I'm running Zenoss on my Mac, using VMware's Fusion and the VMware image from the download section: it's working great! Maybe you could link the Mac version of VMware in you download section (yes, it's still beta but working fine).

It works well with our Sonicwall firewalls but a Netgear firewall is not really supported, that's fine: I can still monitor the throughput.

I would like to have a page where I can see the actual throughput of selected devices, instead of going to each seperate OS page.

Anyway, THANK YOU!

Sep 14, 2009 12:05 PM Guest timmy  says:

We'll trying to test this out in vmware, but not getting any inventory information.  I'm assuming its because the target is windows and I just have the windows snmp installed no snmp-informant or whatever so make it AGENTLESS with windows as well so we can just use the windows SNMP that's there

Sep 14, 2009 12:05 PM Guest Tony  says:

I've just completed installing Zenoss on Mac OS X Server now monitoring 50 devices (and about 200 more to go).  I had attempted to configure Nagios on FreeBSD, and gave up after it took me a couple of hours messing around with MIBS and other garbage just to get one switch added.  Blegh.

 

Zenoss took me 45 mintes to build (including dependencies) and 1 minute to get that switch added.

 

After I installed a couple of servers and events, I was surprised and delighted to find out how well it worked.  I was alerted to a service failure on our file server, fixed it and never had to lift a finger on Zenoss.  I hadn't even configured SMTP, but it looks like I don't have to now :).

 

Here's my top 3 list for zenoss:

 

1. Configurable Dashboard

    - Be able to post perf or os graphs for a few devices

    - /Location?

    - /Group?

 

2. Network Health Statistics (for all /Network devices)

 

3. Global Alerting Rules

 

But I have to say, this is a GREAT product.

Sep 14, 2009 12:05 PM Guest Jason W.  says:

So far Zenoss has been very interesting to us.
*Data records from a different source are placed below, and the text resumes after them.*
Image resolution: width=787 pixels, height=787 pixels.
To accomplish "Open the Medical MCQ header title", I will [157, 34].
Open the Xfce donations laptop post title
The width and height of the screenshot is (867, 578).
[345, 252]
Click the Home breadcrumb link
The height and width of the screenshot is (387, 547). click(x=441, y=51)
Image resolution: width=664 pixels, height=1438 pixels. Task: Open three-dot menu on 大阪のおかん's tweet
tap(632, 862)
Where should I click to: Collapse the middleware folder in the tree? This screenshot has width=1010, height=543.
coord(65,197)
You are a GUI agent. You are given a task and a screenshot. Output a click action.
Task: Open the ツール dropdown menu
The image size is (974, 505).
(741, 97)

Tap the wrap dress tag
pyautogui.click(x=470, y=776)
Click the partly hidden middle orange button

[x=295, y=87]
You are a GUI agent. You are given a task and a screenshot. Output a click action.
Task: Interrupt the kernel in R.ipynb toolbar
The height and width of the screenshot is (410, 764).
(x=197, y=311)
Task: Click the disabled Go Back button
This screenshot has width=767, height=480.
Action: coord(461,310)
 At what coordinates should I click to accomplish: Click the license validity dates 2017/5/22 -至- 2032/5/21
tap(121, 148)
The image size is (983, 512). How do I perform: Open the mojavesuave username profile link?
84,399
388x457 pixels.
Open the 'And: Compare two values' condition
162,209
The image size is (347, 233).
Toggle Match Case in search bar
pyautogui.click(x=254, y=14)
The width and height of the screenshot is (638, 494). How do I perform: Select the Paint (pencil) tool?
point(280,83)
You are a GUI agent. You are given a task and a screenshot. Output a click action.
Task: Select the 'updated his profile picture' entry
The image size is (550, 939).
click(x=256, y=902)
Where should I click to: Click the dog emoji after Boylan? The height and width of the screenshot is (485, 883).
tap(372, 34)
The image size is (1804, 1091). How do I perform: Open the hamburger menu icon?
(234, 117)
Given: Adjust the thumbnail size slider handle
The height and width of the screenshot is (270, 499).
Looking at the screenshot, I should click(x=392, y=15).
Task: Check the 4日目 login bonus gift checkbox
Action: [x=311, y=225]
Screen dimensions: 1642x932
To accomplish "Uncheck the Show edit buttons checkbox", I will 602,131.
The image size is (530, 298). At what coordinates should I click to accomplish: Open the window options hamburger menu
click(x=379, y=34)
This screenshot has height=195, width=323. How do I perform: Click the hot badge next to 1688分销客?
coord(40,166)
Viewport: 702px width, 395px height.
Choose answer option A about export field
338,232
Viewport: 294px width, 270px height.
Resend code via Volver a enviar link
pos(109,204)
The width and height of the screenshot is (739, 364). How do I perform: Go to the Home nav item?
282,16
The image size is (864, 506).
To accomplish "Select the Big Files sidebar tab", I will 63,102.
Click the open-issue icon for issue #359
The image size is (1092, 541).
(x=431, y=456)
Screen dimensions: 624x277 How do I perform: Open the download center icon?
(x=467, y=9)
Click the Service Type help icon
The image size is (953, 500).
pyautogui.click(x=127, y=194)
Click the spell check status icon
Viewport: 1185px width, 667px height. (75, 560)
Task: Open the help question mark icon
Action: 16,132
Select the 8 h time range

We're attempting to select a replacement for our Nagios/Cacti config. At the moment, Zenoss seems to handle SNMP devices/traps pretty well. One thing that seems a bit cumbersome to configure is the poller for Nagios plugins. Its not really intuitive that Nagios plugins are under Perf. Also, it would be really nice if you could get a Christmas Tree display of all your services (Nagios plugins included) on a specified host, when they were checked last and when they are going to be checked next. Helps a lot if you're trying to figure out if a plug-in is running properly.

 

Going to try OpenNMS and see if we have any better luck with the poller, despite its apparent lack of real GUI config.

Sep 14, 2009 12:05 PM Guest Vishal Devgon  says:

I've started working on Zenoss Core. seems gud.